Une collision galactique dans la Voie lactée enfin expliquée



La première étude a été publiée sur la Royal Astronomical Society. Vasily Belokurov, astronome à l'Université de Cambridge, et son équipe ont trouvé un grand nombre d'étoiles qui ne se déplacent pas au rythme de la rotation de la galaxie. Au lieu de cela, elles suivent des orbites radiales, se dirigeant ou s'éloignant du centre de la Voie lactée.

Des étoiles ayant une composition différente

Elles sont également riches en "métaux", des matières plus lourdes que l'hydrogène, l'hélium ou le lithium. Cette composition démontre une autre origine que celle des étoiles actuelles, des corps qui se seraient écrasés dans notre galaxie.

Pour simplifier un peu, l’astrophysicienne Kathryn Johnston explique : "Si vous jetez une pierre dans un étang, ces ondulations durent un certain temps. De la même manière, si vous secouez le disque de la Voie lactée, il y a même des milliards d'années, il peut s'écouler un certain temps avant que cette réaction se stabilise". Le groupe a également modélisé différents scénarios.  L’impact d’une petite galaxie  "naine" aurait aussi pu déposer un nuage d'étoiles comme celles que l'on voit aujourd'hui.
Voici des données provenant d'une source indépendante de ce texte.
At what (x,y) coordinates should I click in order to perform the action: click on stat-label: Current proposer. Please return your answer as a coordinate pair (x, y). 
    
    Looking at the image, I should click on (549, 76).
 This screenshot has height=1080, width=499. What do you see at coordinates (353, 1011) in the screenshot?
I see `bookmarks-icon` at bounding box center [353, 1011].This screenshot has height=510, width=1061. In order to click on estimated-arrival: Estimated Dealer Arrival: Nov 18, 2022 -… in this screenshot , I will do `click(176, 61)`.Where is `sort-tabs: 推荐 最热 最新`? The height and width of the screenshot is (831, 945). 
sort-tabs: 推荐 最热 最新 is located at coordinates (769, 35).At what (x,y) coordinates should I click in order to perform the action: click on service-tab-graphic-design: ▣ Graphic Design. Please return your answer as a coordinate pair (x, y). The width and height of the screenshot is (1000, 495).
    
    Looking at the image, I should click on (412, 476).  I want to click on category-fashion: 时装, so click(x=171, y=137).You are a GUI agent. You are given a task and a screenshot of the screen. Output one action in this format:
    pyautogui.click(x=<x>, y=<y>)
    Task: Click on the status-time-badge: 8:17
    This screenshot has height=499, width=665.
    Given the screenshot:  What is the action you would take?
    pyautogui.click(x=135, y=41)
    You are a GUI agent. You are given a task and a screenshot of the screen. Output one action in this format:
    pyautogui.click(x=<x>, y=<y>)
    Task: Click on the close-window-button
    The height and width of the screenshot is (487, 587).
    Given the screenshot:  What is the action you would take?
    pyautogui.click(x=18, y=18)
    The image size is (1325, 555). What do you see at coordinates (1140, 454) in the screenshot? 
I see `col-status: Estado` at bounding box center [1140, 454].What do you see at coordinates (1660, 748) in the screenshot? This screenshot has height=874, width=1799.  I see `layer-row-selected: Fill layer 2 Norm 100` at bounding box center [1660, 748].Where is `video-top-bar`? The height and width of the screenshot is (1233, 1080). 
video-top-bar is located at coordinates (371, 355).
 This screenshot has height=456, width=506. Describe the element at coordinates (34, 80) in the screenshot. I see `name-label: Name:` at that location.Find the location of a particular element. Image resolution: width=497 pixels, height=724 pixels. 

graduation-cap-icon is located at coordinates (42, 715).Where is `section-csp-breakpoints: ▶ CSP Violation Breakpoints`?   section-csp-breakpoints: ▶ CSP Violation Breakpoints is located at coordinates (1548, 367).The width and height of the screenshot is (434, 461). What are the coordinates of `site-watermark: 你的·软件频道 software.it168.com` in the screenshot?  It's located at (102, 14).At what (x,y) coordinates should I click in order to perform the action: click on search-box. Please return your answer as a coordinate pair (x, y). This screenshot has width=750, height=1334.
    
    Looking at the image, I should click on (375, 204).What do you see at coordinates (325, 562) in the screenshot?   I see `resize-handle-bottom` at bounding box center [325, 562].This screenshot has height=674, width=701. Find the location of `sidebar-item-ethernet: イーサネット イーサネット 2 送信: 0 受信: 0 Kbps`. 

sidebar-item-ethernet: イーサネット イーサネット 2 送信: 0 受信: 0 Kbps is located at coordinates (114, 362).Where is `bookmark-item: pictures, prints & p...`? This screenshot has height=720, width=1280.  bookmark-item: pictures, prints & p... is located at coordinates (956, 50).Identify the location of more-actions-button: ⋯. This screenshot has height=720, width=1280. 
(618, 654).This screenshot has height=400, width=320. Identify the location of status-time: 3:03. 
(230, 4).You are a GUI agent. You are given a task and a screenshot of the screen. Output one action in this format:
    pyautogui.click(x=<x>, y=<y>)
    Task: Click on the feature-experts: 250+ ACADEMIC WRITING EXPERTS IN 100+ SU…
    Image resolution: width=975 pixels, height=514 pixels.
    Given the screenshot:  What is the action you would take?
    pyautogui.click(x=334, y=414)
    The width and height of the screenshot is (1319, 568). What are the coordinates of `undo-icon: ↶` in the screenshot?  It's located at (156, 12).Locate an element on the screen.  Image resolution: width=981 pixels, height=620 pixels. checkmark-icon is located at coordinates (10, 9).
Une analyse basée sur les propriétés chimiques

L'autre groupe, dirigé par Amina Helmi, astronome à l'Université de Groningen aux Pays-Bas, a basé son étude sur un ensemble de données plus récent et plus vaste. L'abondance du fer, produit par des explosions de supernova, par rapport à des éléments comme le magnésium, généré par des étoiles massives, mais de courtes durées de vie, donne des indices sur l'histoire de la galaxie. Ils ont conclu que la région intérieure de la Voie lactée contient des indices de débris provenant d'un ancien impact galactique, ils ont nommé cette galaxie ancienne Gaia-Encelade.